"What I'm trying to say, in my long-winded, old fogey way, is that distinctions can be very important. Some radio people call any slow song a "ballad," which demonstrates their ignorance so plainly that it ought to embarrass them. When Elvis sang "Love Me Tender," he wasn't singing a ballad, no matter what the DJs called it. Look up the definition for yourself and you'll see what I mean."
But, it's not just the DJs. The 1991 edition of the Random House Webster's College Dictionary that sits on my desk near the computer gives the following definitions of *ballad*: "1. a simple song; air. 2. a simple narrative poem, esp. of folk origin, composed in short stanzas and adapted for singing. 3. a slow romantic or sentimental popular song."
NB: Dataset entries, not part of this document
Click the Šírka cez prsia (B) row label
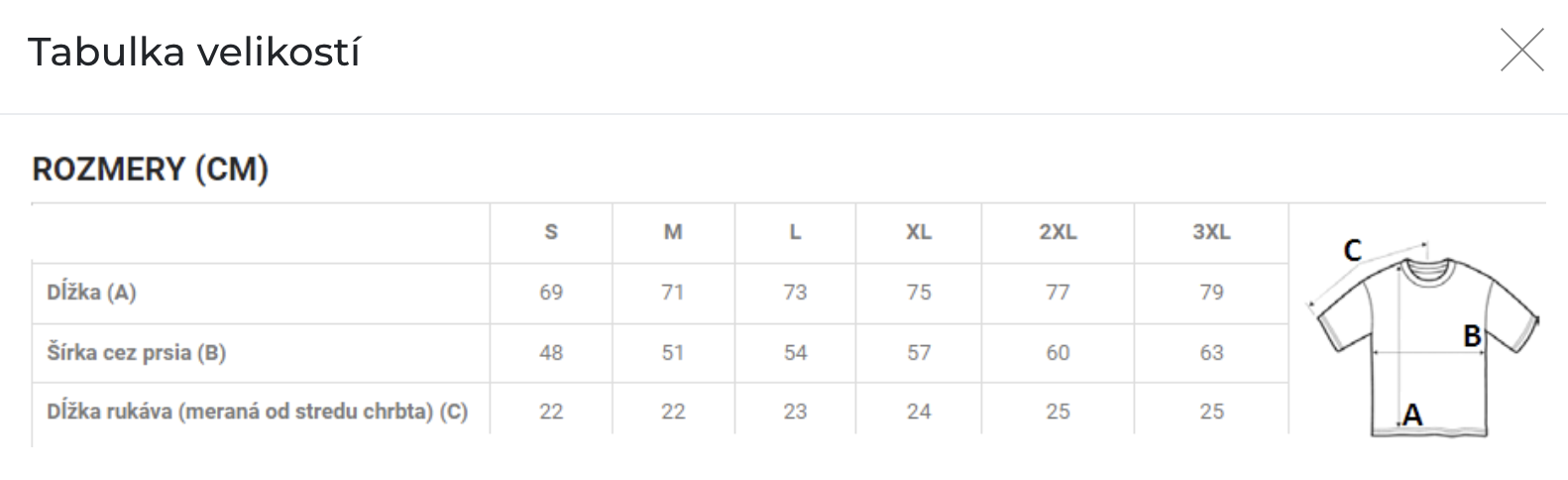The height and width of the screenshot is (480, 1568). [137, 352]
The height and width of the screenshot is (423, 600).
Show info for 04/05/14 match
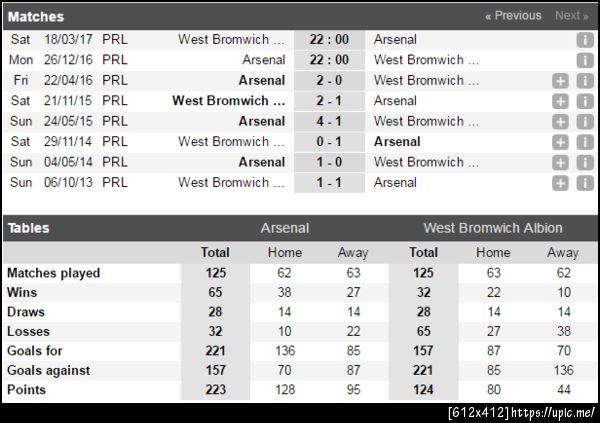coord(585,162)
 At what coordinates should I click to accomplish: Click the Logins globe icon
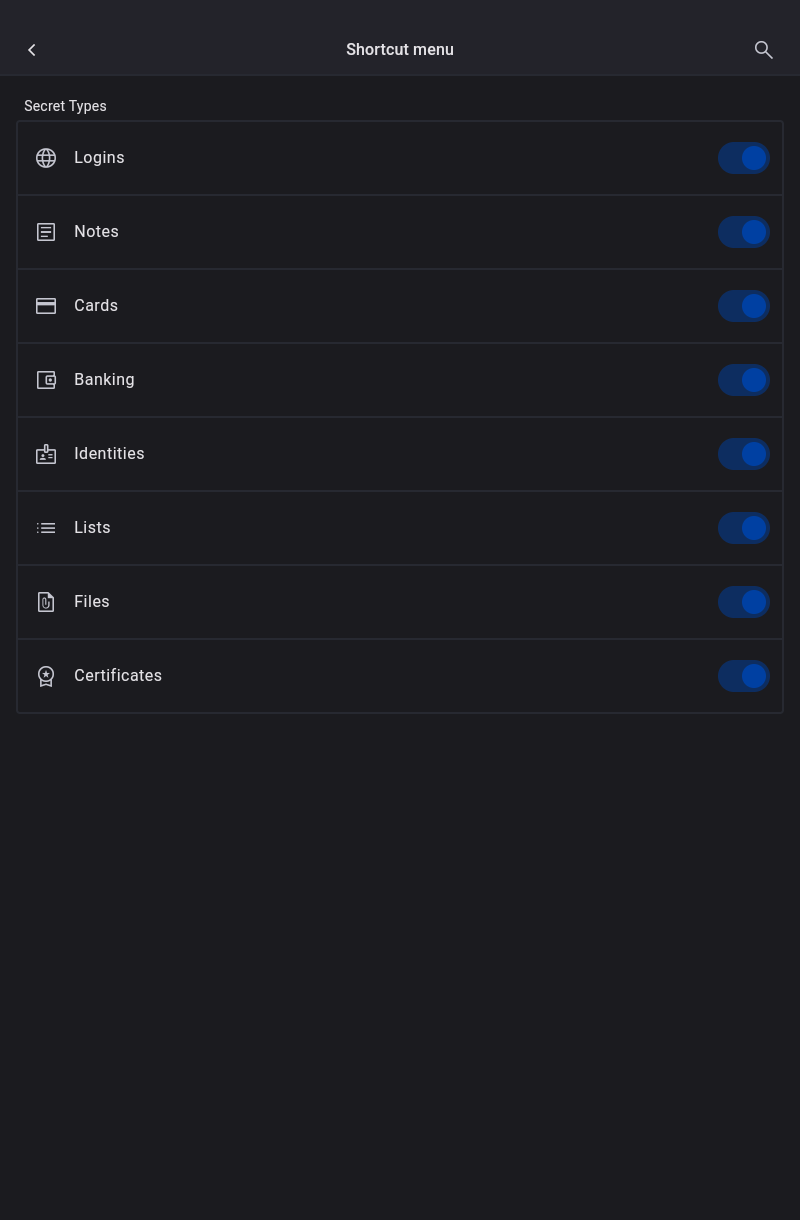pos(46,158)
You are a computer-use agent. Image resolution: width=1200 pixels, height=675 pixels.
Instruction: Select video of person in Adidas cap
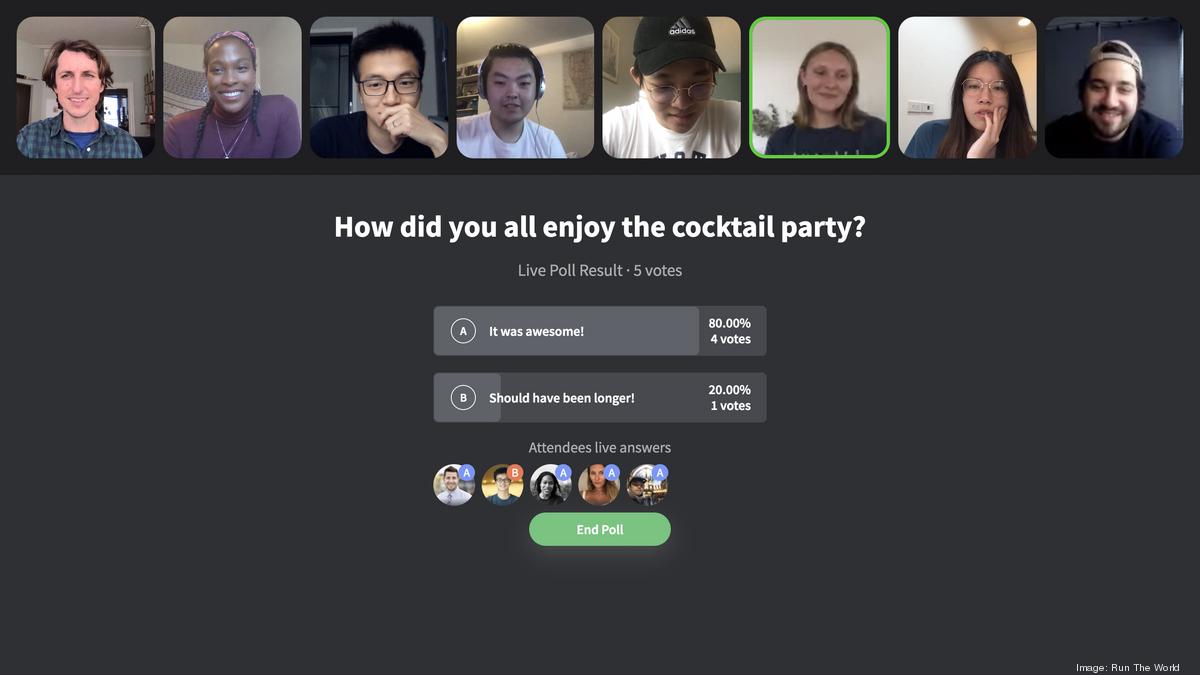pos(672,87)
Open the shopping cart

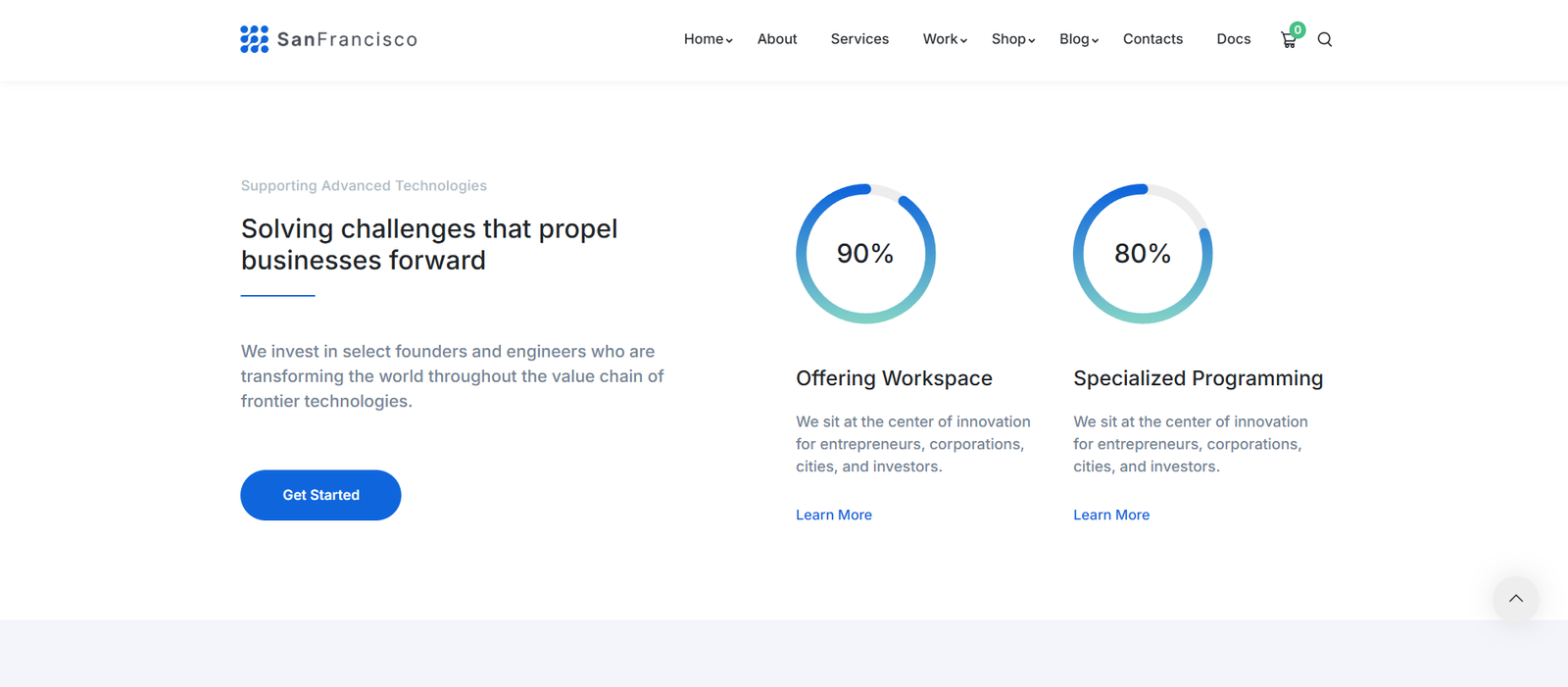1289,40
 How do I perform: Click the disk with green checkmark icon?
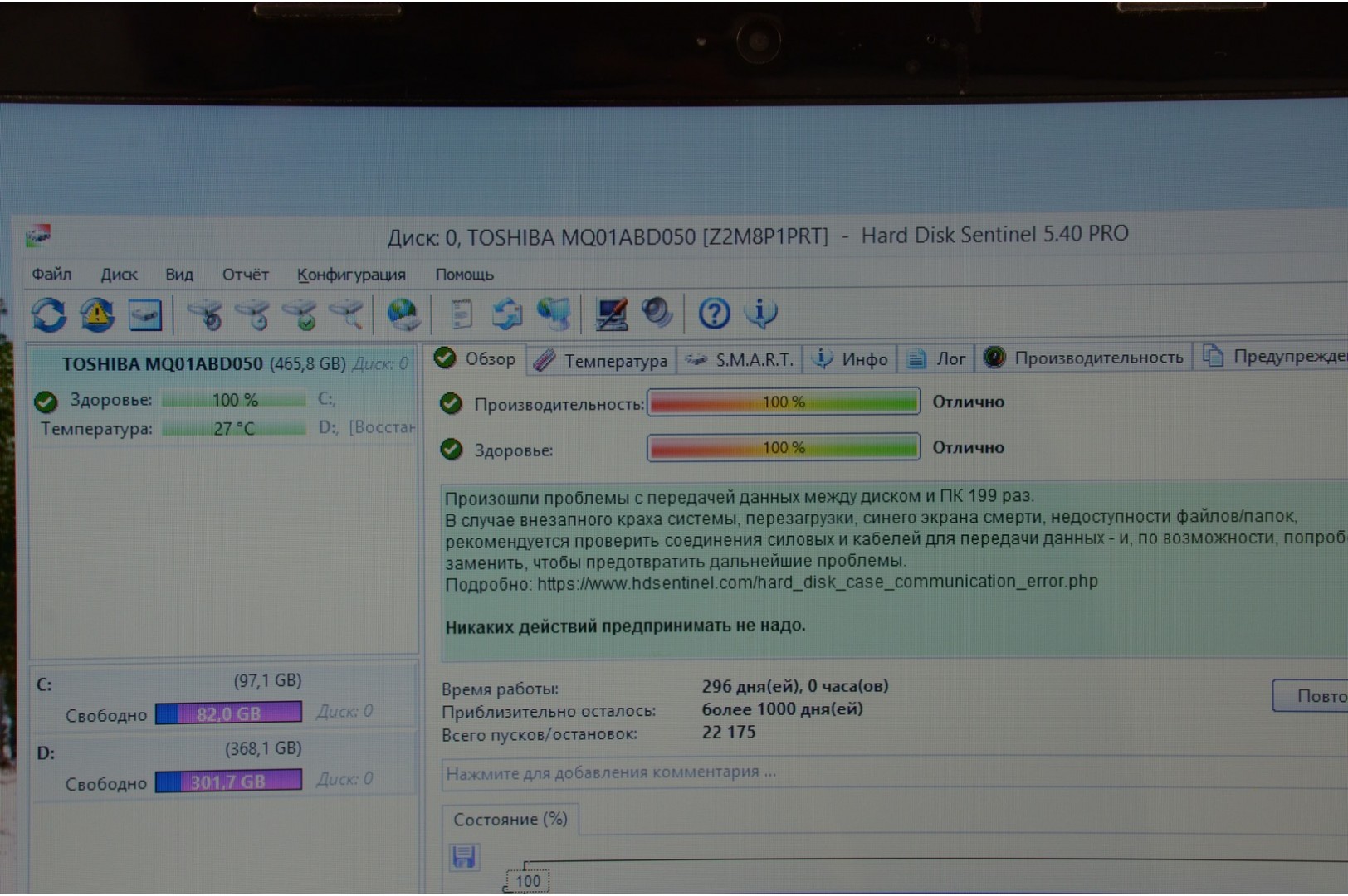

So when traditional music people use the word ballad to describe a song like "Matty Groves", they're consistent with definition 2. The DJ describing "Love Me Tender" is just as consistent with definition 3.
Seems to me that "ballad" is just an example of a word that has different meanings depending on the context. For example, until I travelled through Pennsylvania, I always thought the "Dutch" were people from (or descended from people from) the Netherlands. But the "Pennsylvania Dutch" are of German extraction.
Of course, the melody to "Love Me Tender," is "Aura Lee" which many people assume to be a traditional folk melody. However, one recording that I have of it lists it as an 1861 composition by G.R. Poulton.